11. Page 2, l.47: Please mention that R_\lambda refers to the rain rate at resolution lambda.
12. Page 5, ll.93-96: I do not quite get the difference between the two cases mentioned here. At least, for me “degrading” would have the same meaning as “coarse-graining” or “upscaling”. Possibly the authors might have had something different in their mind; in this case, I recommend to elaborate a bit more explicitly on these two cases and their difference.
13. Page 5, ll.100-101: “Climate Networks are typically constructed for the case of extreme rain events.” – I rather disagree with this statement, since there are various other applications not even mentioned in this paper. Even if we restrict ourselves to precipitation networks, it rather depends on the temporal scale considered if the focus is on extremes or on general co-variability. Even for daily data, there has been work on correlation based precipitation networks (e.g. Ciemer et al., Climate Dynamics, 51, 371-382, 2018; again co-authored by one of the authors, or Ekhtiari et al., Chaos, 29 063116, 2019).
14. Table 1: I am wondering about the meaning of “length scale” in this table. Is it the mean distance between neighboring grid points? (Note that the grid points are on a regular latitude-longitude grid, where the spacing depends on geographical latitude).
15. Page 6, l.115: What do you mean by “significantly change the degree structure”? Changes in the spatial pattern of node degrees?
16. Page 6, l.116: Do you really mean \tau_\lambda or rather \tau_\Lambda (with capital \Lambda)?
Technical comments:
- 2, l.49: use Latex symbol \ll instead >>
- There are a few cases of references to equations in the main text where spaces are missing (ll.63, 65,105,107,109,130,144). In l.93, the Section number should not be given in brackets.

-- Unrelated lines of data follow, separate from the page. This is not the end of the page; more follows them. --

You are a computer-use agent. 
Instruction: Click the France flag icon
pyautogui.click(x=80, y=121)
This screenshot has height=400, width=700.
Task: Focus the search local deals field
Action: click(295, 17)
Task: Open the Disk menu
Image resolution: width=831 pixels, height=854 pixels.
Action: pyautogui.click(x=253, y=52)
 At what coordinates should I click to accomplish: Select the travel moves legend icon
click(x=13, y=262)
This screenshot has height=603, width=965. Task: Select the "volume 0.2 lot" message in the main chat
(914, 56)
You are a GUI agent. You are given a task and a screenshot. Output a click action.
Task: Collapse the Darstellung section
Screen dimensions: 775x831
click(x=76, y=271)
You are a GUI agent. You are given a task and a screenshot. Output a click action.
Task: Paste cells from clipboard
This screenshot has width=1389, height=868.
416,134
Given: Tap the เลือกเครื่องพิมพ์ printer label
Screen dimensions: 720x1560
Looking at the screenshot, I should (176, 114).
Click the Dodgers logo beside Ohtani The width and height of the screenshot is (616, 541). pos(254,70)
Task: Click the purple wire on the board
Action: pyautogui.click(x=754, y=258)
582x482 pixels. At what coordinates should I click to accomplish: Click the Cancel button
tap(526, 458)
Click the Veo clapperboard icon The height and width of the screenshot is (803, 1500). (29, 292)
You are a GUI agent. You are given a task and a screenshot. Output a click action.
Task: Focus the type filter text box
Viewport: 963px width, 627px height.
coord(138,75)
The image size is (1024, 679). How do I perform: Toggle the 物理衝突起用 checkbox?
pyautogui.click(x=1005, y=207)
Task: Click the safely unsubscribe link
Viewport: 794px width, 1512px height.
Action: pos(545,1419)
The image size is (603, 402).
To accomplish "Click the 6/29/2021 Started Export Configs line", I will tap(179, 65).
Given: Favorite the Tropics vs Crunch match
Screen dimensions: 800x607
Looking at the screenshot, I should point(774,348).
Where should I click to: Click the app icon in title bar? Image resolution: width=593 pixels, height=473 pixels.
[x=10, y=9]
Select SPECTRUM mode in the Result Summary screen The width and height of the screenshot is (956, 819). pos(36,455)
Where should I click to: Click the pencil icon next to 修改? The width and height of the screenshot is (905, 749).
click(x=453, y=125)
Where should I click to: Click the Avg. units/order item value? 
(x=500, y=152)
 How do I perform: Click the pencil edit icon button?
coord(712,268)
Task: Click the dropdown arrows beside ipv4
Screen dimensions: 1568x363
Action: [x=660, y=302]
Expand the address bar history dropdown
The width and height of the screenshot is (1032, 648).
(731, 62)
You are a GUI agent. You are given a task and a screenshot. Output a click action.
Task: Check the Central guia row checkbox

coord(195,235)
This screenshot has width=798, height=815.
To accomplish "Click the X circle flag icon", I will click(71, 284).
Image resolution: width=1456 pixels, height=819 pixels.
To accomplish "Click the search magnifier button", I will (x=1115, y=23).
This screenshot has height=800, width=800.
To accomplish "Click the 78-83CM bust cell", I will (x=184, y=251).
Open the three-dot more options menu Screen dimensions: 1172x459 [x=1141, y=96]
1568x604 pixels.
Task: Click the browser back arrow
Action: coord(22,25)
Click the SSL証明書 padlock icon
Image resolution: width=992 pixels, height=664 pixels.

- 3, ll.67,77: I suggest capitalization of “Delayed” in TDMI
- 3, l.72: comma in the beginning of the line
- 3, l.76: “are used”
- 2, caption, l.2: “replaced”
- References: The individual citations should not contain publisher information in the case of journal articles, and also omit the term “number” (this also applies to the Supplementary Material)
- Reference Parisi & Frisch 1985) is missing information on the pages.
- 12, l.223-224: eprint information appears redundant with the given URL/DOI.